17.Por esta razão, não vos torneis insensatos, mas procurai compreender qual a vontade do Senhor.
18.E não vos embriagueis com vinho, no qual há dissolução, mas enchei-vos do Espírito,
19.falando entre vós com salmos, entoando e louvando de coração ao Senhor com hinos e cânticos espirituais,
20.dando sempre graças por tudo a nosso Deus e Pai, em nome de nosso Senhor Jesus Cristo,
21.sujeitando-vos uns aos outros no temor de Cristo.
O lar cristão: marido e mulher
22.As mulheres sejam submissas ao seu próprio marido, como ao Senhor;
23.porque o marido é o cabeça da mulher, como também Cristo é o cabeça da igreja, sendo este mesmo o salvador do corpo.
24.Como, porém, a igreja está sujeita a Cristo, assim também as mulheres sejam em tudo submissas ao seu marido.
25.Maridos, amai vossa mulher, como também Cristo amou a igreja e a si mesmo se entregou por ela,
26.para que a santificasse, tendo-a purificado por meio da lavagem de água pela palavra,
27.para a apresentar a si mesmo igreja gloriosa, sem mácula, nem ruga, nem coisa semelhante, porém santa e sem defeito.
28.Assim também os maridos devem amar a sua mulher como ao próprio corpo. Quem ama a esposa a si mesmo se ama.
29.Porque ninguém jamais odiou a própria carne; antes, a alimenta e dela cuida, como também Cristo o faz com a igreja;
30.porque somos membros do seu corpo.
31.Eis por que deixará o homem a seu pai e a sua mãe e se unirá à sua mulher, e se tornarão os dois uma só carne.
32.Grande é este mistério, mas eu me refiro a Cristo e à igreja.
33.Não obstante, vós, cada um de per si também ame a própria esposa como a si mesmo, e a esposa respeite ao marido.
O lar cristão: filhos e pais
1.Filhos, obedecei a vossos pais no Senhor, pois isto é justo.
2.Honra a teu pai e a tua mãe ( que é o primeiro mandamento com promessa,
3.para que te vá bem, e sejas de longa vida sobre a terra.
4.E vós, pais, não provoqueis vossos filhos à ira, mas criai-os na disciplina e na admoestação do Senhor.

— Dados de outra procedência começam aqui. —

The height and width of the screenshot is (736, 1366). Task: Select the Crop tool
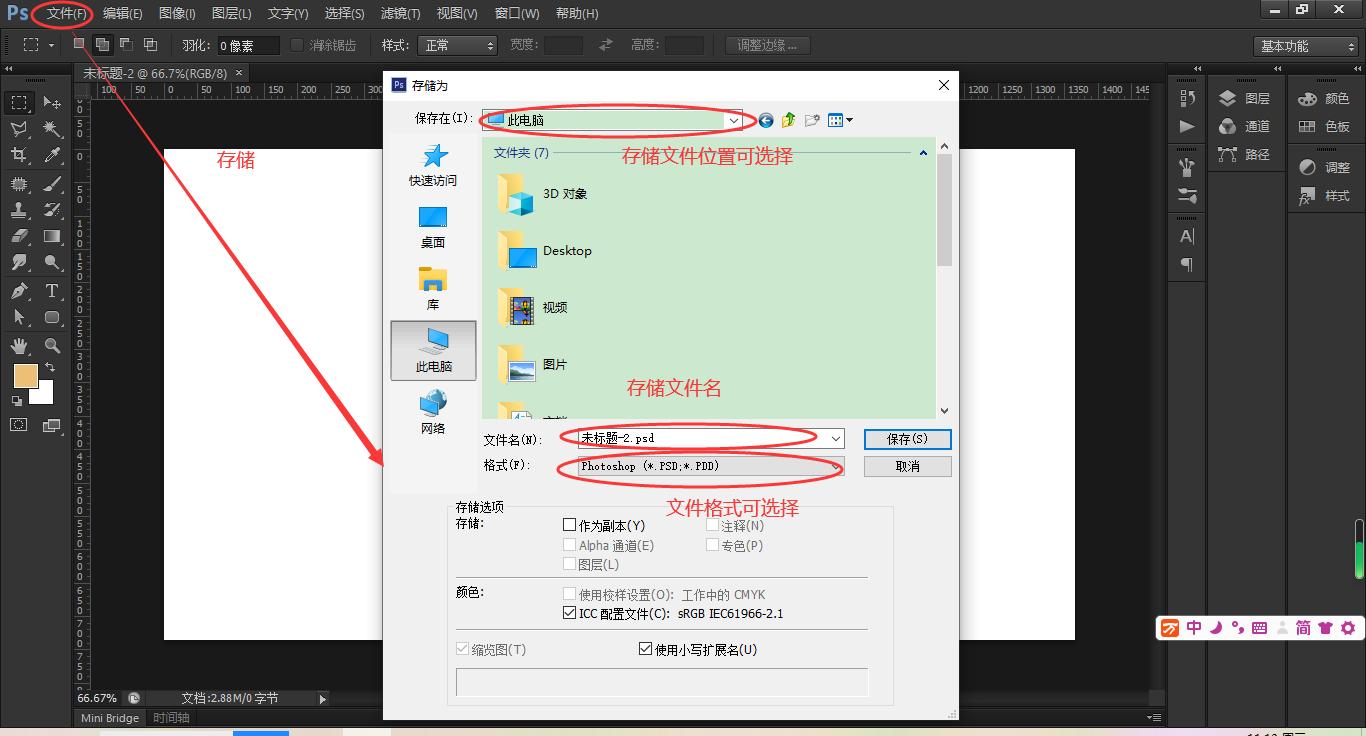[18, 155]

O lar cristão: servos e senhores
5.Quanto a vós outros, servos, obedecei a vosso senhor segundo a carne com temor e tremor, na sinceridade do vosso coração, como a Cristo,
6.não servindo à vista, como para agradar a homens, mas como servos de Cristo, fazendo, de coração, a vontade de Deus;
7.servindo de boa vontade, como ao Senhor e não como a homens,
8.certos de que cada um, se fizer alguma coisa boa, receberá isso outra vez do Senhor, quer seja servo, quer livre.
9.E vós, senhores, de igual modo procedei para com eles, deixando as ameaças, sabendo que o Senhor, tanto deles como vosso, está nos céus e que para com ele não há acepção de pessoas.
A armadura de Deus
10.Quanto ao mais, sede fortalecidos no Senhor e na força do seu poder.

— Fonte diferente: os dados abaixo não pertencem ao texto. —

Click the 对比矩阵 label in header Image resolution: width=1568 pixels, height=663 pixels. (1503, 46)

11.Revesti-vos de toda a armadura de Deus, para poderdes ficar firmes contra as ciladas do diabo;
12.porque a nossa luta não é contra o sangue e a carne, e sim contra os principados e potestades, contra os dominadores deste mundo tenebroso, contra as forças espirituais do mal, nas regiões celestes.
13.Portanto, tomai toda a armadura de Deus, para que possais resistir no dia mau e, depois de terdes vencido tudo, permanecer inabaláveis.

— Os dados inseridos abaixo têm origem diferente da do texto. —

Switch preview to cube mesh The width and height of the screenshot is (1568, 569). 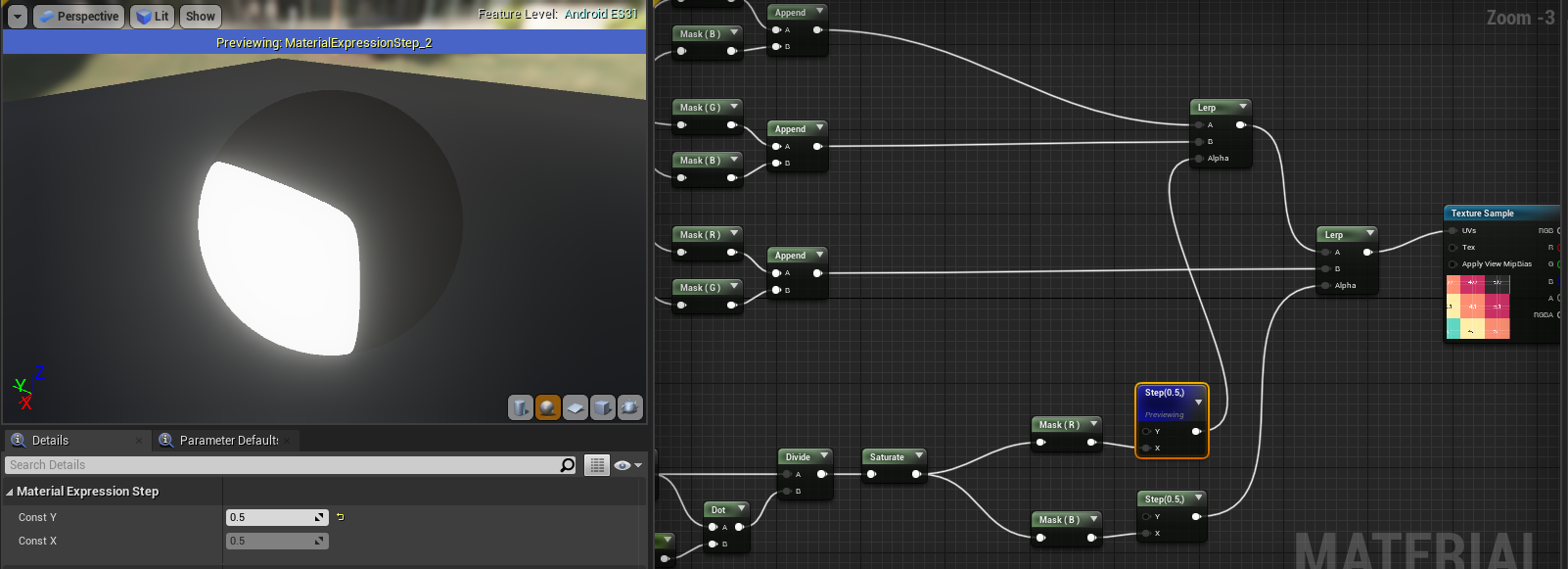603,407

14.Estai, pois, firmes, cingindo-vos com a verdade e vestindo-vos da couraça da justiça.
15.Calçai os pés com a preparação do evangelho da paz;
16.embraçando sempre o escudo da fé, com o qual podereis apagar todos os dardos inflamados do Maligno.
17.Tomai também o capacete da salvação e a espada do Espírito, que é a palavra de Deus;
18.com toda oração e súplica, orando em todo tempo no Espírito e para isto vigiando com toda perseverança e súplica por todos os santos
19.e também por mim; para que me seja dada, no abrir da minha boca, a palavra, para, com intrepidez, fazer conhecido o mistério do evangelho,
20.pelo qual sou embaixador em cadeias, para que, em Cristo, eu seja ousado para falar, como me cumpre fazê-lo.
Tíquico
21.E, para que saibais também a meu respeito e o que faço, de tudo vos informará Tíquico, o irmão amado e fiel ministro do Senhor.
22.Foi para isso que eu vo-lo enviei, para que saibais a nosso respeito, e ele console o vosso coração.
A bênção
23.paz seja com os irmãos e amor com fé, da parte de Deus Pai e do Senhor Jesus Cristo.
24.A graça seja com todos os que amam sinceramente a nosso Senhor Jesus Cristo.